The U.S. Space Force is just 75 days old, but it has already narrowed down a tight list of 16 military job specialties that it will own, the director of Space Force Planning said Tuesday.

Maj. Gen. Clinton Crosier said Space Force now has built a staff of about 110 in its headquarters element, of about 200 that it needs. Space Force will build to a strength of roughly 15,000, he said, working to stay focused by avoiding duplication of infrastructure and support functions already provided by other services.

Rather, he said, the members of the nation’s newest military branch will focus on five key technical areas: space operations, space engineering, space intelligence, space acquisition and science, and space cyber.

His remarks, to the Defense Advisory Committee on Women in the Services, offered vital insights to the function of a fledgling service that has been largely shrouded in mystery.

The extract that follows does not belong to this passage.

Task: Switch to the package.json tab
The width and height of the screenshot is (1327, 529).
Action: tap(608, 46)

Still unknown is what the rank and command structure will be; how new recruits can join the Space Force; and even what members of the service will call themselves.

Space Force, which is under the purview of the Department of the Air Force, just as the Marine Corps is within the Department of the Navy, will adopt 16 different specialty codes from the Air Force that all fall within the five main functions.

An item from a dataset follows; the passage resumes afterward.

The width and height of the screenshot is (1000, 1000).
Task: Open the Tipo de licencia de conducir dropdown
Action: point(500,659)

According to Crosier’s presentation, they include the following:

  • 13S Space Ops
  • 1C6 Space Systems Ops
  • 14N Intel
  • 17C Cyber Ops Officer
  • 17D Cyber Ops
  • 1N0 All Source Intel
  • 1N1 Geospatial Intel
  • 1N2 Signals Intel
  • 3D1N4 Fusion Analysis
  • 3D0 Cyber Ops
  • 3D1 Cyber Support
  • 62E Development Engineer
  • 62S Materiel Leader
  • 63A Acquisition Manager
  • 63G Senior Materiel Ldr-Upper Ech
  • 63S Materiel Leader

“Eighty percent of the common support the space force needs … is going to come from the Air Force. So we can really focus on the things we were told to do. If it’s a Space Force-specific function, Space Force will execute,” Crosier said.

That said, the service will draw specialists from all services to make up its ranks, he added. The headquarters element already includes 14 sailors, 26 soldiers and two Marines, as well as airmen, he said.

At least initially, infrastructure borrowed from the services will include initial training for enlisted members and officers.

“You’ll enlist directly in the Space Force. You will go to Air Force basic training. If you want to commission as an officer, [you’ll go to] the Air Force Academy, [along with the other service academies, ROTC and officer training school],” Crosier said. “We will commission people from any service and put them directly in the Space Force pipeline.”

He noted that the service will have to overcome the challenge, then, of how to bring the new Space Force members together and “meld them into a common culture.”

Crosier emphasized that the service will adopt new 21st century manning and personnel policies, noting that the specialists it requires may come from industry and academia and need nontraditional career paths. All that is being assessed right now, he said, with input from other services, foreign militaries and outside experts.

“It’s going to be sized differently; it’s going to have to run differently. We’re going to have to tailor different policies and issues to the Space Force,” he said.